**Objetivo del ejercicio:** Enumera todas las líneas del material que contienen la cadena "Viewport" y cópialas completas. Se distinguen mayúsculas de minúsculas.

**Entradas de datos extraídos:**
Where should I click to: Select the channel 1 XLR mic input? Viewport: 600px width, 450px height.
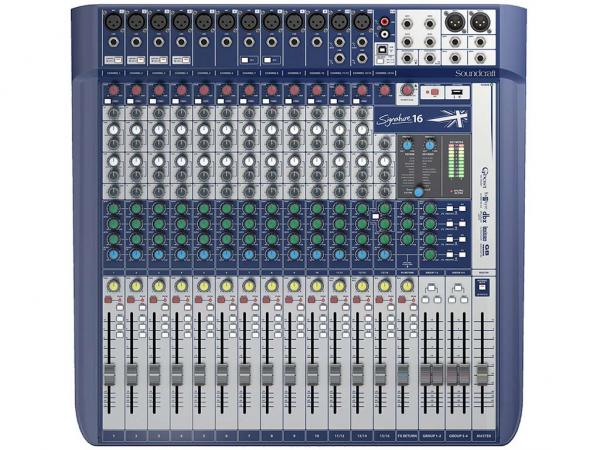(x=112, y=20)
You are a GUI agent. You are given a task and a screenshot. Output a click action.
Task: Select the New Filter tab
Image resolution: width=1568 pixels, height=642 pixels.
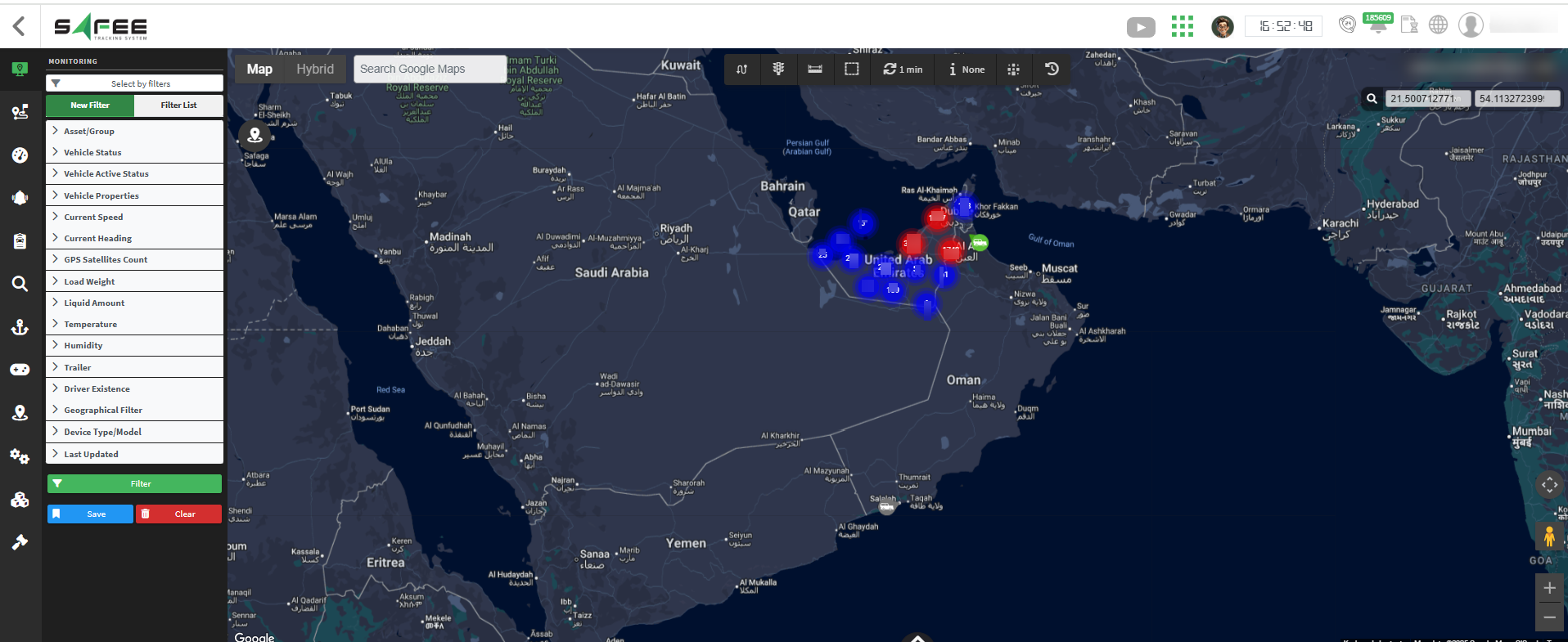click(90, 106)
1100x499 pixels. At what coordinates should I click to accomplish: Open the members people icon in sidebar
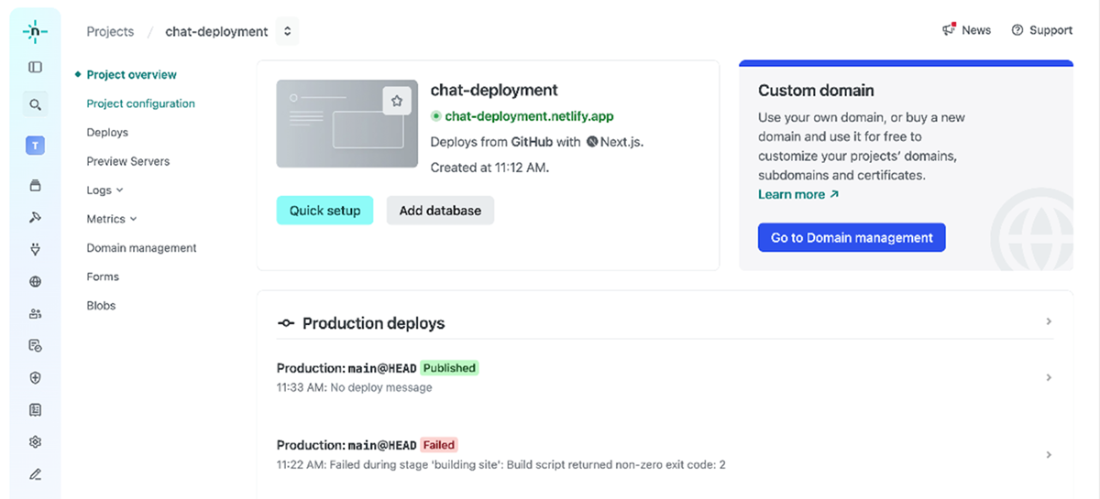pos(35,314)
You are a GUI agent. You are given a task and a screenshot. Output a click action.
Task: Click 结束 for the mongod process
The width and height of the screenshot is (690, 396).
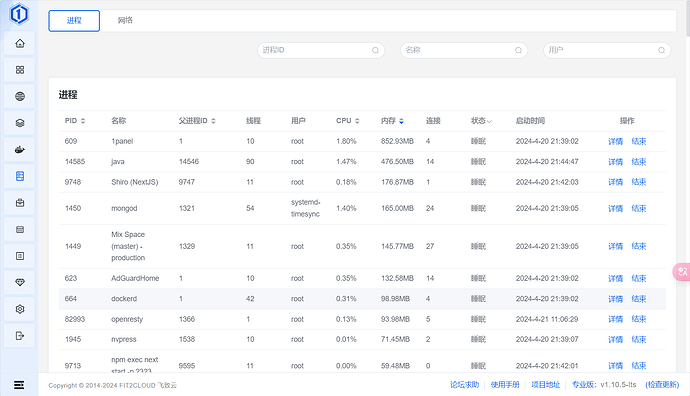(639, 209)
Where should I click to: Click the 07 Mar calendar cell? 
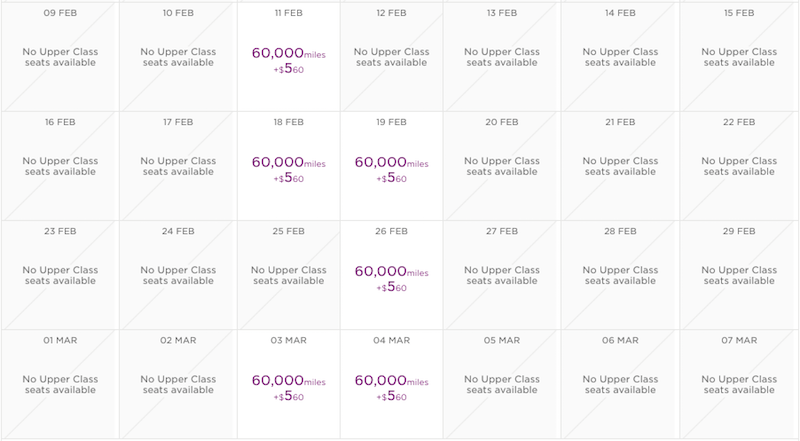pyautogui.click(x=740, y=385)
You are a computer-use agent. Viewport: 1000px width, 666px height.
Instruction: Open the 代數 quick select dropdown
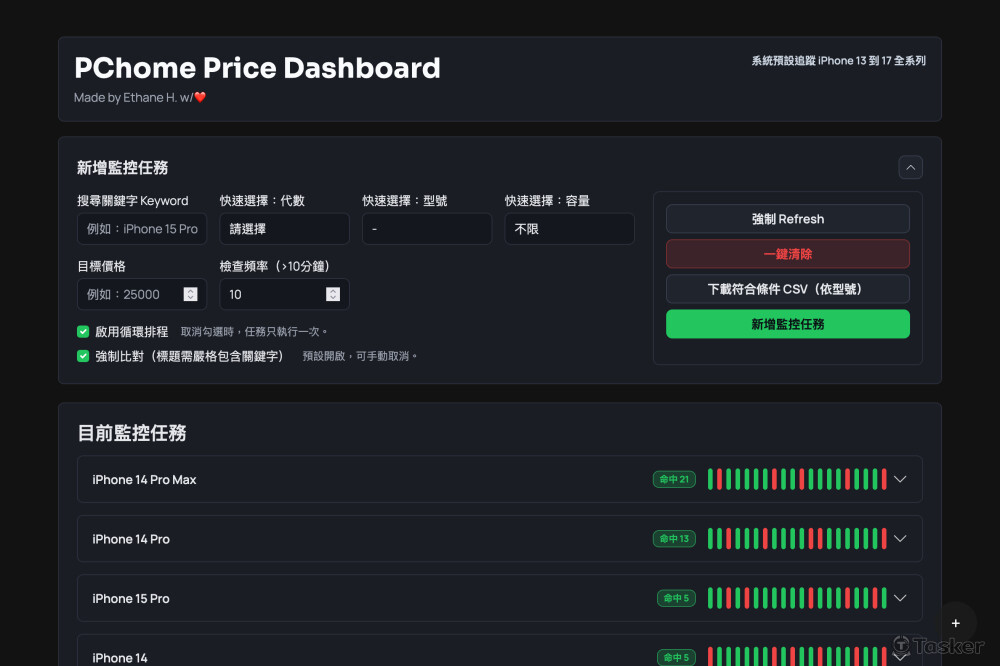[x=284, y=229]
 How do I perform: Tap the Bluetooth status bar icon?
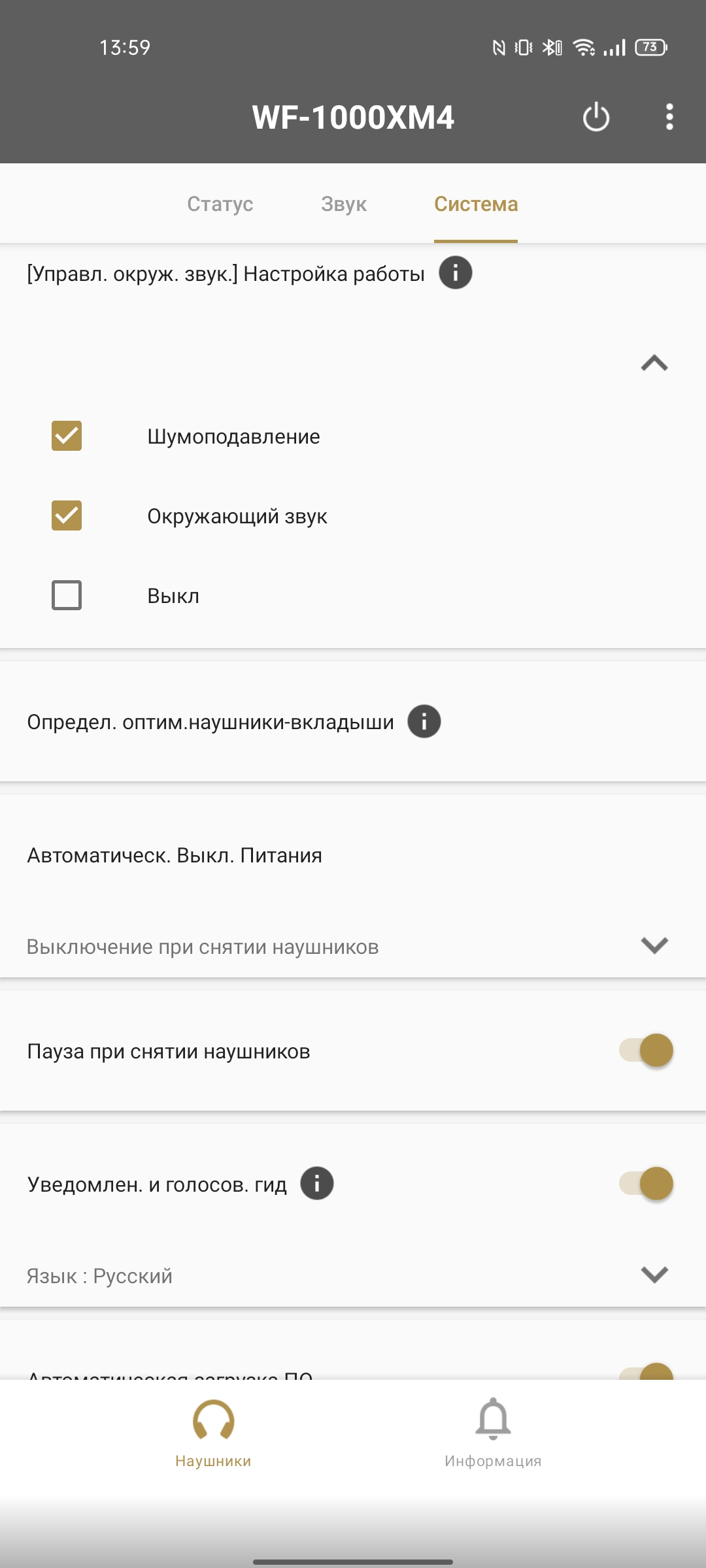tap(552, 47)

**Tarea resuelta:**
Where should I click to: Select the channel 1 XLR mic input? Viewport: 600px width, 450px height.
You are a computer-use agent. Viewport: 1000px width, 666px height.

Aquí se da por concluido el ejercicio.